Telethon Kids Institute, The University of Western Australia, PO Box 855, West Perth, WA, 6872, Australia.
Office of Population Health Genomics, Department of Health, PO Box 8172, Perth Business Centre, Perth, WA, 6849, Australia.
Nat Commun. 2019 Nov 21;10(1):5274. doi: 10.1038/s41467-019-13345-5.
Whole genome and exome sequencing is a standard tool for the diagnosis of patients suffering from rare and other genetic disorders. The interpretation of the tens of thousands of variants returned from such tests remains a major challenge. Here we focus on the problem of prioritising variants with respect to the observed disease phenotype. We hypothesise that linking patterns of gene expression across multiple tissues to the phenotypes will aid in discovering disease causing variants. To test this, we construct classifiers that learn associations between tissue-specific gene expression and disease phenotypes. We find that using Genotype-Tissue Expression project (GTEx) expression data in conjunction with disease agnostic variant prioritisation methods (CADD or MetaSVM) results in consistent improvements in classification accuracy. Our method represents a previously overlooked avenue of utilising existing expression data for clinical diagnostics, and also opens the door to use of other functional genomic data sets in the same manner.

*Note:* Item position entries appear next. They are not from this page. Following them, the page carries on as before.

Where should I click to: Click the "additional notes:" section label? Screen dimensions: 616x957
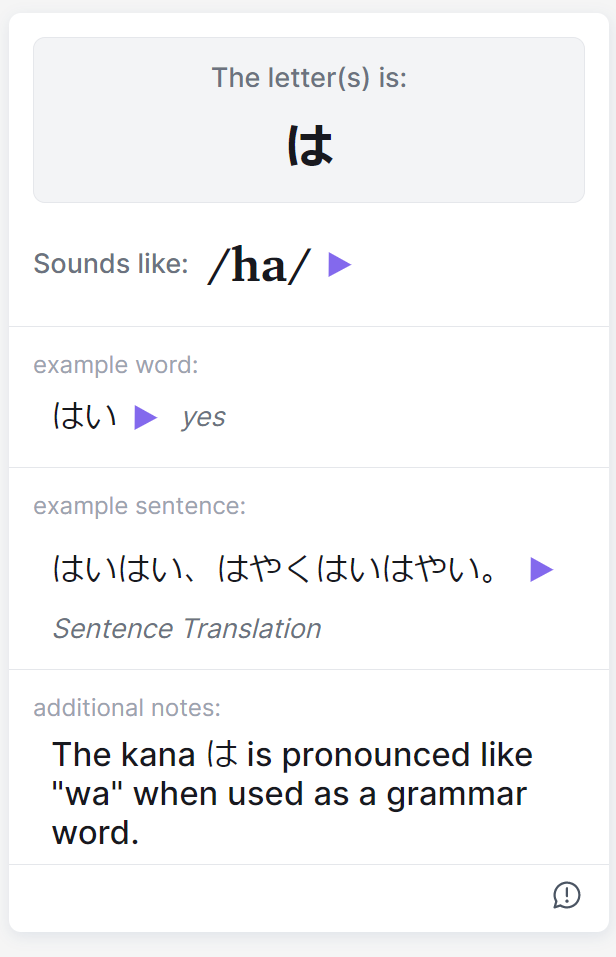coord(127,708)
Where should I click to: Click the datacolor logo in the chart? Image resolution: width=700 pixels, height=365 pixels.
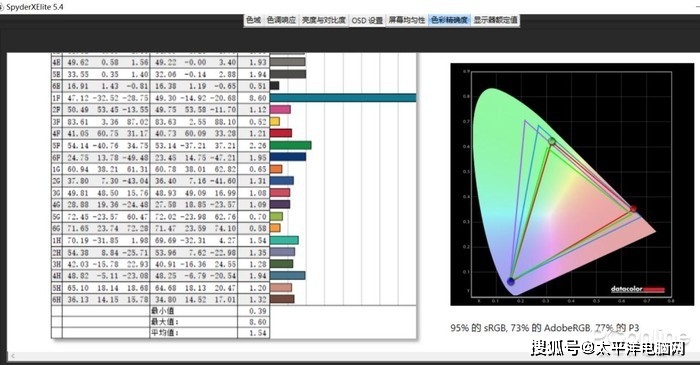click(x=638, y=289)
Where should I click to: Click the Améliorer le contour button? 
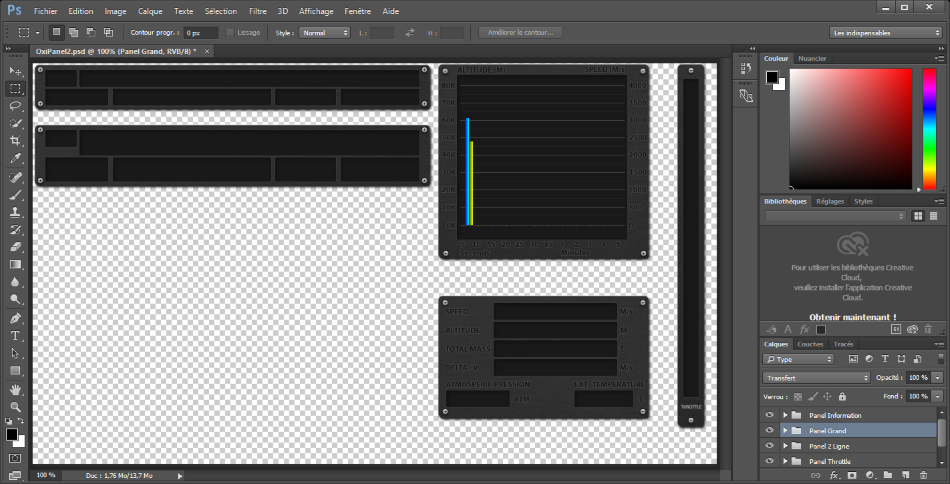[519, 33]
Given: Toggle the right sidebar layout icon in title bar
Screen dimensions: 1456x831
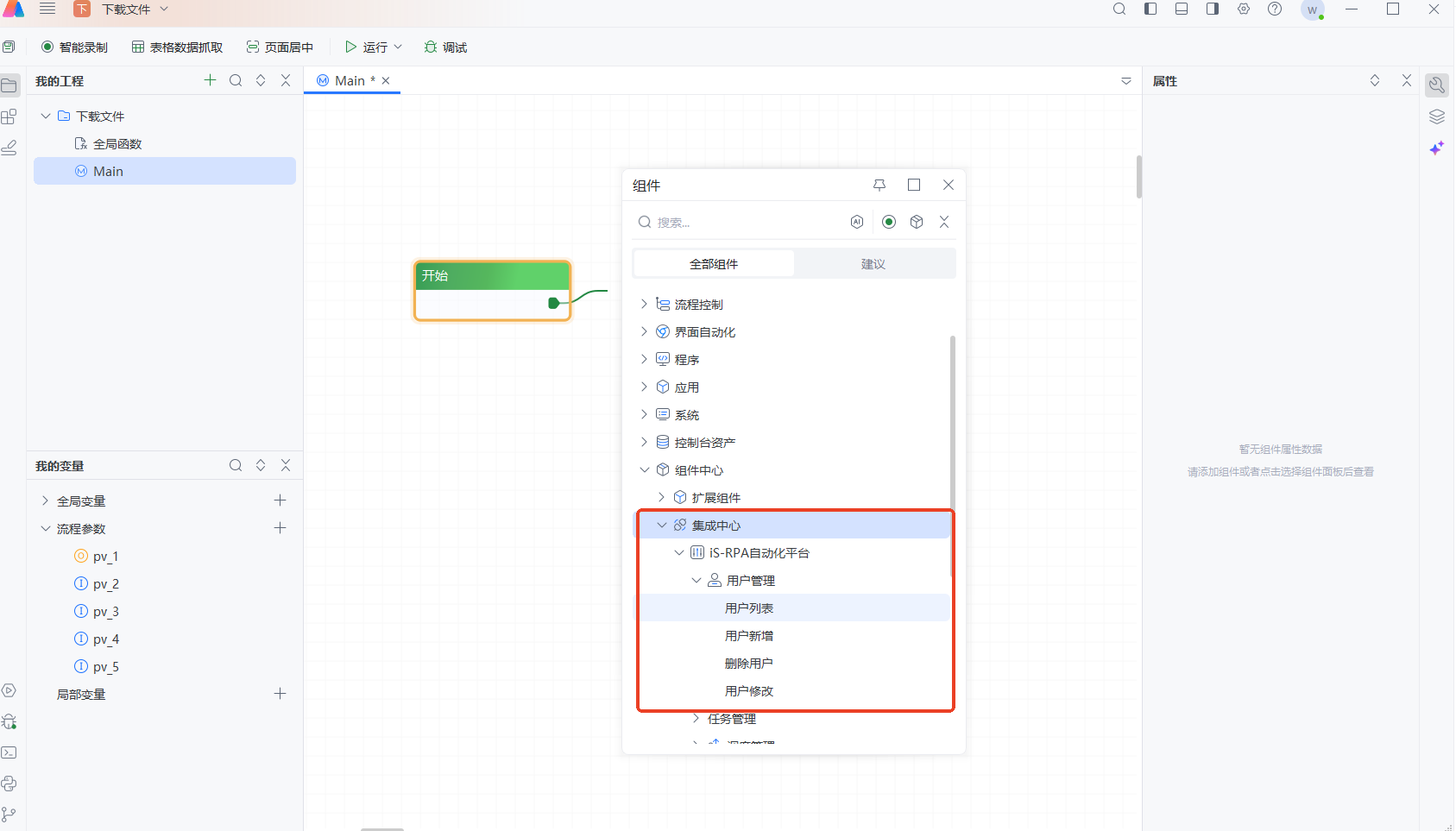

全基因组和外显子组测序是诊断患有罕见病和其他遗传疾病患者的标准工具。从这类测试中返回的数万个变体的解释仍然是一个主要挑战。在这里,我们专注于根据观察到的疾病表型对变体进行优先级排序的问题。我们假设将跨多种组织的基因表达模式与表型联系起来将有助于发现导致疾病的变体。为了验证这一点,我们构建了分类器,这些分类器可以学习组织特异性基因表达与疾病表型之间的关联。我们发现,结合使用基因型组织表达项目(GTEx)表达数据和与疾病无关的变体优先级排序方法(CADD 或 MetaSVM),可显著提高分类准确性。我们的方法代表了一种以前被忽视的利用现有表达数据进行临床诊断的途径,同时也为以相同方式使用其他功能基因组数据集开辟了道路。